— GIVEN REQUEST A —
Return the whole piece about the movie The Keeper word for word.

— EXCERPTED PASSAGE —
## begin
“The Keeper”

  If you have a chance to see the movie called The Keeper, I strongly suggest you do. At this point I don’t think it’s easy to find but soon on a site called Chaiflicks it will be (Chaiflicks is a Jewish Netflix which has Jewish-oriented movies from all over the world). I saw The Keeper via the Baltimore Jewish Film Festival a couple of months ago, but we had the participants in our rabbinic kallah view it before our retreat began and then discuss it as a group just last week.

  The movie is a true story about a German soldier in a British POW camp. To make a long story short, it becomes obvious that the POW whose name is Bert Trautmann is a superb soccer player. Instead of submitting him to hard labor, the local soccer coach takes him out of the camp to play the goalie for his team. He catches the attention of a major league soccer team and becomes the star goalie, leading them to championships in the early 1950s.

  But the sports angle is only tangential. The movie focuses on forgiveness, atonement, and everything else upon which this coming holyday season focuses. To tell you more is to not do justice to the movie and to give away aspects of the plot that I’d rather have you see and consider for yourselves. 

  The discussion around this movie was very intense; after all, the topic is so close to our community because of the nature of the High Holydays but also because of the fact that Trautmann had been a Nazi in the army of the Third Reich. Some of my colleagues were far more forgiving than others, but that all revolved around whether you believed that Trautmann was “just following orders” or was quite aware of the atrocities and supported the idea of the Final Solution and the other goals of Hitler.
## end
— EXTRACTED INFORMATION —
## begin
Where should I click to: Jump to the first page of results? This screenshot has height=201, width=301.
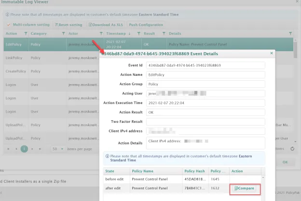pos(8,149)
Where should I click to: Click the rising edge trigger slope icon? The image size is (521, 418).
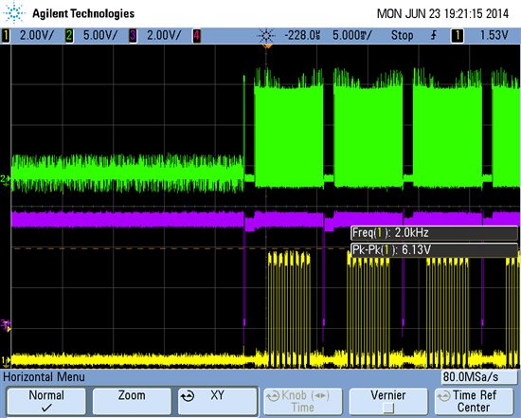click(x=434, y=35)
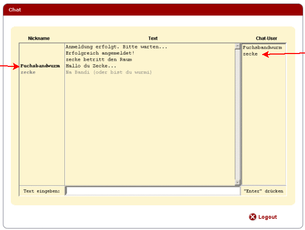Click the line 'Erfolgreich angemeldet!'
This screenshot has height=230, width=305.
(x=100, y=53)
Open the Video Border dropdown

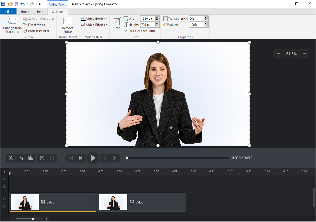pyautogui.click(x=94, y=19)
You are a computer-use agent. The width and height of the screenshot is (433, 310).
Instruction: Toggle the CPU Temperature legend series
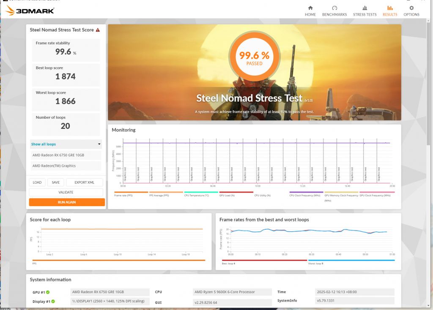click(x=201, y=193)
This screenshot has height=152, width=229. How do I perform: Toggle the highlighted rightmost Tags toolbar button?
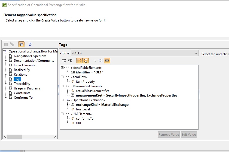click(x=107, y=61)
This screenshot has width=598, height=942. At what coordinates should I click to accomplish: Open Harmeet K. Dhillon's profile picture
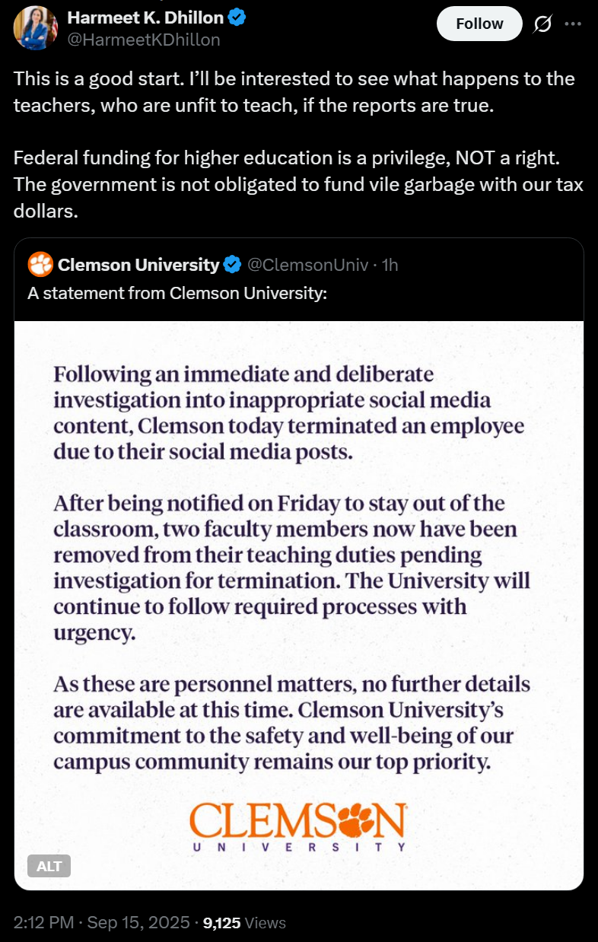[35, 27]
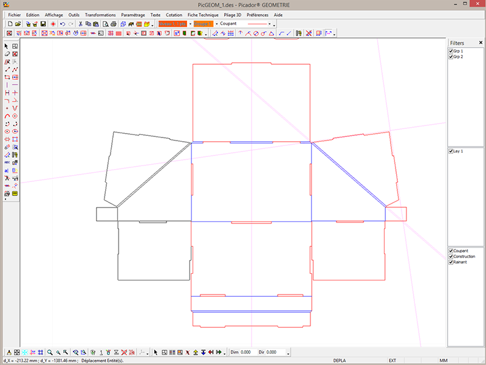Click the Save diskette icon
Viewport: 486px width, 365px height.
pos(43,24)
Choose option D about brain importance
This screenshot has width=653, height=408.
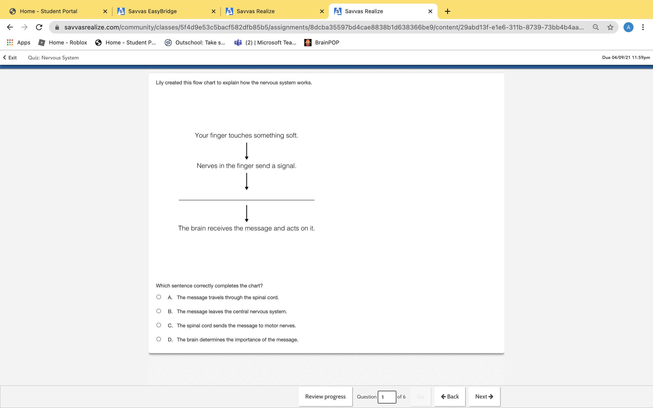tap(159, 339)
## end
— GIVEN REQUEST B —
Edit the stretch of entries from their start through the line containing "pyautogui.click(x=94, y=19)", and give back only those lines with "Video Border" changed to "Video Frame" and everything else left as it is. Leave the pictures out of your answer.

— COMPLETE RESPONSE A —
“The Keeper”

  If you have a chance to see the movie called The Keeper, I strongly suggest you do. At this point I don’t think it’s easy to find but soon on a site called Chaiflicks it will be (Chaiflicks is a Jewish Netflix which has Jewish-oriented movies from all over the world). I saw The Keeper via the Baltimore Jewish Film Festival a couple of months ago, but we had the participants in our rabbinic kallah view it before our retreat began and then discuss it as a group just last week.

  The movie is a true story about a German soldier in a British POW camp. To make a long story short, it becomes obvious that the POW whose name is Bert Trautmann is a superb soccer player. Instead of submitting him to hard labor, the local soccer coach takes him out of the camp to play the goalie for his team. He catches the attention of a major league soccer team and becomes the star goalie, leading them to championships in the early 1950s.

  But the sports angle is only tangential. The movie focuses on forgiveness, atonement, and everything else upon which this coming holyday season focuses. To tell you more is to not do justice to the movie and to give away aspects of the plot that I’d rather have you see and consider for yourselves. 

  The discussion around this movie was very intense; after all, the topic is so close to our community because of the nature of the High Holydays but also because of the fact that Trautmann had been a Nazi in the army of the Third Reich. Some of my colleagues were far more forgiving than others, but that all revolved around whether you believed that Trautmann was “just following orders” or was quite aware of the atrocities and supported the idea of the Final Solution and the other goals of Hitler.

— COMPLETE RESPONSE B —
Where should I click to: Jump to the first page of results? This screenshot has height=201, width=301.
pos(8,149)
Where should I click to: Click the rising edge trigger slope icon? The image size is (521, 418).
click(x=434, y=35)
Click the line 'Erfolgreich angemeldet!'
This screenshot has height=230, width=305.
(x=100, y=53)
Open the Video Frame dropdown

pyautogui.click(x=94, y=19)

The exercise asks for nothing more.